"Love follows knowledge."
"Beauty above all beauty!"
– St. Catherine of Siena

Friday, May 31, 2019

The Fathers of the Church by Mike Aquilina

We read The Fathers of the Church: An Introduction to the First Christian Teachers by Mike Aquilina at our parish Bible class this past year.  This was my first year with the Bible group, and to my surprise they don’t just read the Bible.  What the group typically does is read a book and meet once a week to discuss it.  The read seems to run about nine months.  The summer is off. 


You have probably seen Mike Aqulina on EWTN, and his expertise is the patristics.  The following is my review of the book at Goodreads.

This is a solid book that surveys the Church Fathers (and a few Mothers too) from the very early days - shortly after the New Testament documents were written (first century) to the eighth century.  It spans St. Clement of Rome, who was probably a disciple of St. Peter, to St. John of Damascus, who was part of the refutation of the iconoclastic heresies in the eighth century.  There are fifty-four different Church Fathers represented, and what is particularly excellent is the background information.  Where the Acts of the Apostles leaves off, the Church Fathers pick up to provide the history, theology, and apologetics of Christian thinking.  Aquilina states:
"As heirs to the Apostles, the leaders and teachers of the early Church - the Fathers of the Church - were intensely concerned with preserving the unity and integrity of the "company of those who believed," even as that company grew from a small band of several hundred to encompass millions of people speaking dozens of languages and dispersed throughout the Roman Empire."

Aquilina discusses each of the Fathers and provides excerpts of key texts and important biographical information.  Take for instance the first paragraph on St. Polycarp of Smyrna:

"St. Polycarp (c. 69-155) could be called the most well-connected man in the ancient Church.  At one end of his long life, he was a young disciple of St. John the Apostle.  At middle age, he was a bishop-colleague of St. Ignatius of Antioch.  As an old man, he was master to the young boy who would grow up to be St. Irenaeus of Lyons.  By his longevity, St. Polycarp was able to teach many how to live as the Apostles had taught him to live.  By his death as a martyr, at age eighty-six, he taught generations of persecuted Christians after him how to die."

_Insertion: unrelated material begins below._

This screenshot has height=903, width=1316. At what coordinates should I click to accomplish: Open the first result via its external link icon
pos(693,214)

Aquilina concisely explains the shifting political situations as the centuries roll by and the key arguments and heresies of the times.  He provides a handy list of the councils and the evolution of the creeds.  Mostly Aqulina lets the Fathers speak in their own voice.  All the well-known fathers are represented: St. Ignatius of Antioch, St. Justin Martyr, St. Irenaeus of Lyons, Origen, St. Anthanasius, St. Basil, St. Gregory of Nazianus, St. Gregory of Nyssa, and so on.  I can't name them all, but it includes both east and west traditions.  It also includes many that are less well known, ones I never heard of: Hermas, Lactantius, St. Pacian of Barcelona, St. Ramanus the Singer, Theodore of Mopsuestia. 

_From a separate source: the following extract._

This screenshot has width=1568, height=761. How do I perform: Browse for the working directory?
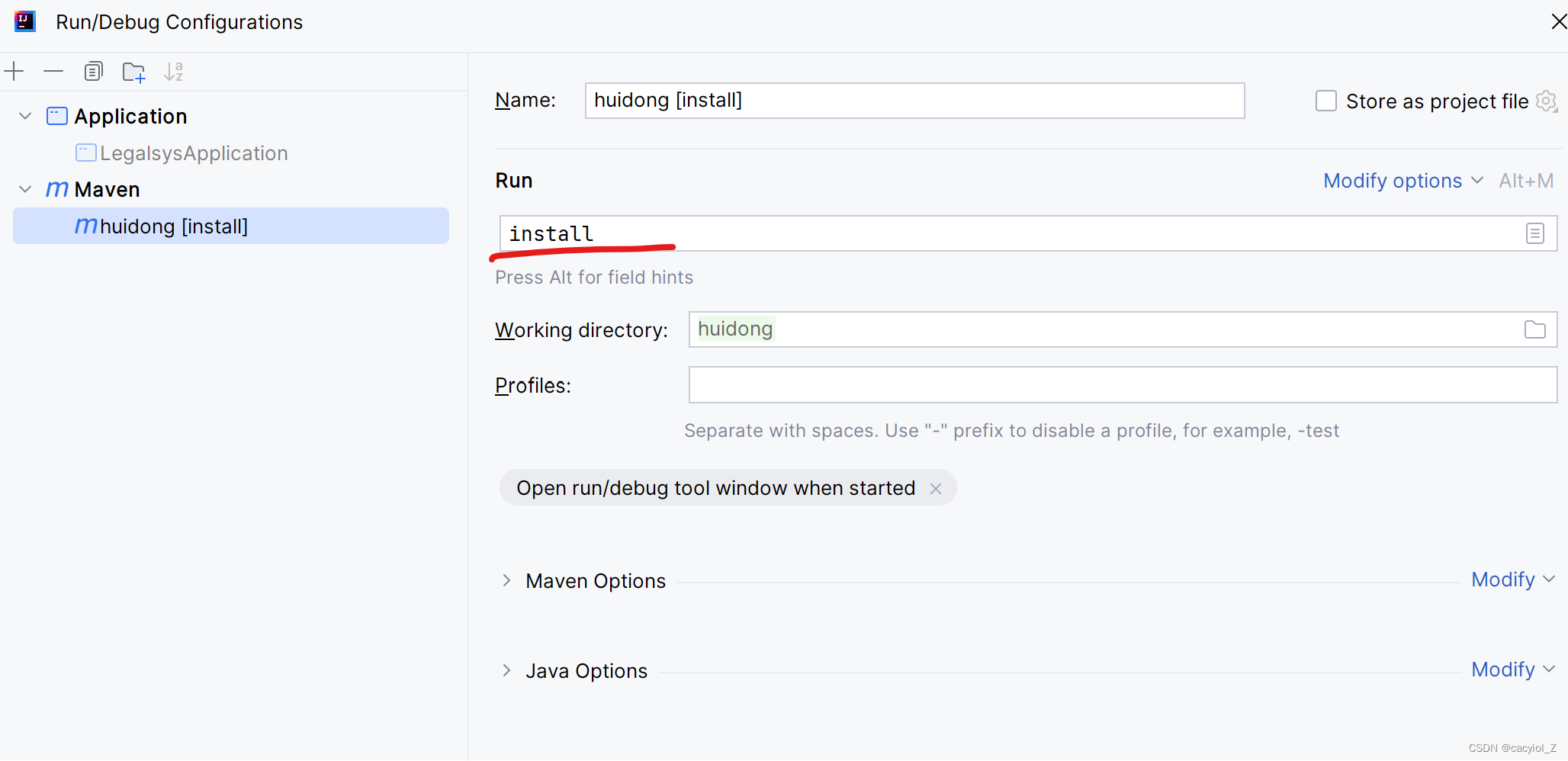pyautogui.click(x=1535, y=329)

What kind of works are represented?  We see in the writings all the Church doctrines we have now.  We have an excerpt of St. Aristedes of Athens' apologetic letter to the Greco-Roman pagan (actually addressed to the Emperor Hadrian) world explaining the nature of the Christian deity.  Then in a different era with Christianity now the prominent religion, we have St. Ambrose's letter to his emperor explaining how it was out of place for him, a secular leader, to intrude on Christian doctrine.  We have a nativity hymn composed by St. Ephrem of Syria in the middle of the fourth century and a Christmas carol from Prudentius composed a century later.  We have from St. Irenaeus in the second century a discourse on Mary as the new Eve and from St. Jerome in the fourth or early fifth centuries on Mary's perpetual virginity.  We have from St. Basil "On the Holy Spirit" and from St. Augustine "On the Trinity."  We have recounts of martyrdoms from an anonymous letter recounting the martyrdom of St. Polycarp, from St. Perpeuta herself leading up to her martyrdom, and the heroic martyrdoms witnessed by St. Dionysius the Great.  We have refutations of heresies from St. Ignatius of Antioch, St. Irenaeus, St. Clement of Alexandria, and others.  We have pastoral texts on how to live the Christian life, how to understand the Church and the sacraments, and how to read and understand sacred scripture.  What we have in these excerpts is the complete faith in microcosm. 

This is a handy reference for one's bookshelf.  If not this book, you should have one just like it.


I gave the book four stars I think.  I enjoyed the read and the discussions at the Bible class.  I’m looking forward to next year’s read.